Work to complete: Rewrite the rows from the line with "Task: Open the 包裹 inventory bag" up to and including the last row, changing "button" to "control" and keeping everything else the same.

Records:
______
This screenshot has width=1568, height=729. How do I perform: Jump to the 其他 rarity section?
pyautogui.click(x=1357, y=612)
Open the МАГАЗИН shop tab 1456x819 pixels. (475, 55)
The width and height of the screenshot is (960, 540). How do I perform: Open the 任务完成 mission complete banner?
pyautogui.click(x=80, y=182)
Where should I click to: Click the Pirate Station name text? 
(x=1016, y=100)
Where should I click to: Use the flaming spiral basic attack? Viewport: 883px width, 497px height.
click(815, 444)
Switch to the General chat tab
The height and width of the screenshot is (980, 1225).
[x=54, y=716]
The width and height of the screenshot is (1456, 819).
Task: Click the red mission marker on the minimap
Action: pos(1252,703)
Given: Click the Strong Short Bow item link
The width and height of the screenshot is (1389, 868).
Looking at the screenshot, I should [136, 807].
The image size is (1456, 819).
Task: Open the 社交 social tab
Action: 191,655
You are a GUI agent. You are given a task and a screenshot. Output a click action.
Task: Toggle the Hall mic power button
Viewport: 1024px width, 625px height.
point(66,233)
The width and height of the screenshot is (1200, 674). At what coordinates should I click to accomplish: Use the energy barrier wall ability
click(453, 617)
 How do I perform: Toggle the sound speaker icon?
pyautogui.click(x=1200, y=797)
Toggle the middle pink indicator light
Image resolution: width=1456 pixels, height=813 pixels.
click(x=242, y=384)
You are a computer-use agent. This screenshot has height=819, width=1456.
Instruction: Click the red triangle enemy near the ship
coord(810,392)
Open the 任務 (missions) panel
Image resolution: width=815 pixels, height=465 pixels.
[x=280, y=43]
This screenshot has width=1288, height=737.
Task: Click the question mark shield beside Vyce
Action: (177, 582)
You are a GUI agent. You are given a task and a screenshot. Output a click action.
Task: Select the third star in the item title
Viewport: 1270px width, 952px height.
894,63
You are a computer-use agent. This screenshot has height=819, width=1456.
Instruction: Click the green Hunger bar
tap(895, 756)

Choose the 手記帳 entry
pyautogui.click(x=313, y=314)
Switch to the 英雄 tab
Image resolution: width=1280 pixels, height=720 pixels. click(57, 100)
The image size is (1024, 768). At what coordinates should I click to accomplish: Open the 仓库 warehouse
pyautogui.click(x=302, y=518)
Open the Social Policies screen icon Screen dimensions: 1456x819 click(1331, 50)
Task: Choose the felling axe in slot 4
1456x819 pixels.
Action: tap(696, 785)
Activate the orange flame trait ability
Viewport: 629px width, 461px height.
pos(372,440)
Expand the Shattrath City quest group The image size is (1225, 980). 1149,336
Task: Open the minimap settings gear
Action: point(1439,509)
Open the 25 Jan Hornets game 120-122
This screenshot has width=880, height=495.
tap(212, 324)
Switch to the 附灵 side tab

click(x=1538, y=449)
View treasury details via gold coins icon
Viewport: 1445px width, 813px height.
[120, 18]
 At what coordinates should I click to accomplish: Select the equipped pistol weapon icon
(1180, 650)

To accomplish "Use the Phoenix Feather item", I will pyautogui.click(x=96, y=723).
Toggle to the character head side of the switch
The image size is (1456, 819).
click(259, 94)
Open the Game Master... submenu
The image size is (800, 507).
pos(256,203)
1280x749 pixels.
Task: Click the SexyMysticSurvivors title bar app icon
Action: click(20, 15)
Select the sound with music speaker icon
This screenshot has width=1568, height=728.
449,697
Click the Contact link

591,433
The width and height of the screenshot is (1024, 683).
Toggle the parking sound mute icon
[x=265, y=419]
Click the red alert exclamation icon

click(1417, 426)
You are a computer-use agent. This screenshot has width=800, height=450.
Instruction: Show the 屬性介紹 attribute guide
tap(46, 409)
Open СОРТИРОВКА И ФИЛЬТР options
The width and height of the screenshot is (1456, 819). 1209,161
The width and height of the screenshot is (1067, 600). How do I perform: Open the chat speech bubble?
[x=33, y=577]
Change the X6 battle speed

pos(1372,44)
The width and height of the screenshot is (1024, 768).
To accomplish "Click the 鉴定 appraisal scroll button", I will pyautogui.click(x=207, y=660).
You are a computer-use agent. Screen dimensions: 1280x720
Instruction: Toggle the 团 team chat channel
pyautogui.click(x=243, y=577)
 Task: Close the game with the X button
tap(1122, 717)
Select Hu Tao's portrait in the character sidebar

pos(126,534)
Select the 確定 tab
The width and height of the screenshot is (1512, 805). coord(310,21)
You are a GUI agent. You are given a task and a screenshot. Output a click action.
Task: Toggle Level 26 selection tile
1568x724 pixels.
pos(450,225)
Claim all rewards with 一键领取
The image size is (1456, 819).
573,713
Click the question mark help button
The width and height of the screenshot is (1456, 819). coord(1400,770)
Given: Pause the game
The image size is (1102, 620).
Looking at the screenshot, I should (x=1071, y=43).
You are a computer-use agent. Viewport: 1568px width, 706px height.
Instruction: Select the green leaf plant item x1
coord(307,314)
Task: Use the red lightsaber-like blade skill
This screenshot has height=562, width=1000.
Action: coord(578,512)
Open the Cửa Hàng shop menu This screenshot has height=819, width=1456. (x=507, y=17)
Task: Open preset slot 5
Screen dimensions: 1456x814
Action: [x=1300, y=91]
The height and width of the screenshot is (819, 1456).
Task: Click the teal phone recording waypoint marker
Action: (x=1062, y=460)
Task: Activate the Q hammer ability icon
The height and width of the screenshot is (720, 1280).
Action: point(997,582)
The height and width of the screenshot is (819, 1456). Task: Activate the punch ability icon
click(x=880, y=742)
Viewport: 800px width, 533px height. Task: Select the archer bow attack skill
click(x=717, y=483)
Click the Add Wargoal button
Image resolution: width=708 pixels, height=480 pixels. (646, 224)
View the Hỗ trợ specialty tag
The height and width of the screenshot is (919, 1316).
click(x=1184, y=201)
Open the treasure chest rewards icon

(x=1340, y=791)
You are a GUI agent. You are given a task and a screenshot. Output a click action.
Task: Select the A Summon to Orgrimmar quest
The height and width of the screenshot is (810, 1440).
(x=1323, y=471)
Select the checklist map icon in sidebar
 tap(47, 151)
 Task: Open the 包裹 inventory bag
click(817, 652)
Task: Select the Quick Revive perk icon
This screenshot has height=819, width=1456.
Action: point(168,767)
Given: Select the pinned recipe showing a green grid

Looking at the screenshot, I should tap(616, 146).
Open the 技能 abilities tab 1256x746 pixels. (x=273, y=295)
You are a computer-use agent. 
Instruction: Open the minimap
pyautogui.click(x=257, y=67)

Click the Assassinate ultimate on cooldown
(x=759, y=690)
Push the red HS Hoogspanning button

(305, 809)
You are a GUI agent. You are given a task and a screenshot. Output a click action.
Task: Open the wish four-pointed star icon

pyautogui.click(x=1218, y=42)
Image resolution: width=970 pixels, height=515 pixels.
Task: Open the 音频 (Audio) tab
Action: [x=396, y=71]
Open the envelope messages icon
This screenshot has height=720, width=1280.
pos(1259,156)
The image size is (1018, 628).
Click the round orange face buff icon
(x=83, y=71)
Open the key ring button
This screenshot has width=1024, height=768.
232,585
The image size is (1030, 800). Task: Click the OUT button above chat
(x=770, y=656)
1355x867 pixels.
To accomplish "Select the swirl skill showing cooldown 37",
______
Solution below:
 Task: Open the 包裹 inventory bag
click(817, 652)
Task: Select the Quick Revive perk icon
This screenshot has height=819, width=1456.
Action: point(168,767)
Given: Select the pinned recipe showing a green grid

Looking at the screenshot, I should tap(616, 146).
Open the 技能 abilities tab 1256x746 pixels. (x=273, y=295)
You are a computer-use agent. 
Instruction: Open the minimap
pyautogui.click(x=257, y=67)

Click the Assassinate ultimate on cooldown
(x=759, y=690)
Push the red HS Hoogspanning control

(305, 809)
You are a GUI agent. You are given a task and a screenshot. Output a click action.
Task: Open the wish four-pointed star icon

pyautogui.click(x=1218, y=42)
Image resolution: width=970 pixels, height=515 pixels.
Task: Open the 音频 (Audio) tab
Action: [x=396, y=71]
Open the envelope messages icon
This screenshot has height=720, width=1280.
pos(1259,156)
The image size is (1018, 628).
Click the round orange face buff icon
(x=83, y=71)
Open the key ring control
This screenshot has width=1024, height=768.
232,585
The image size is (1030, 800). Task: Click the OUT control above chat
(x=770, y=656)
1355x867 pixels.
To accomplish "Select the swirl skill showing cooldown 37",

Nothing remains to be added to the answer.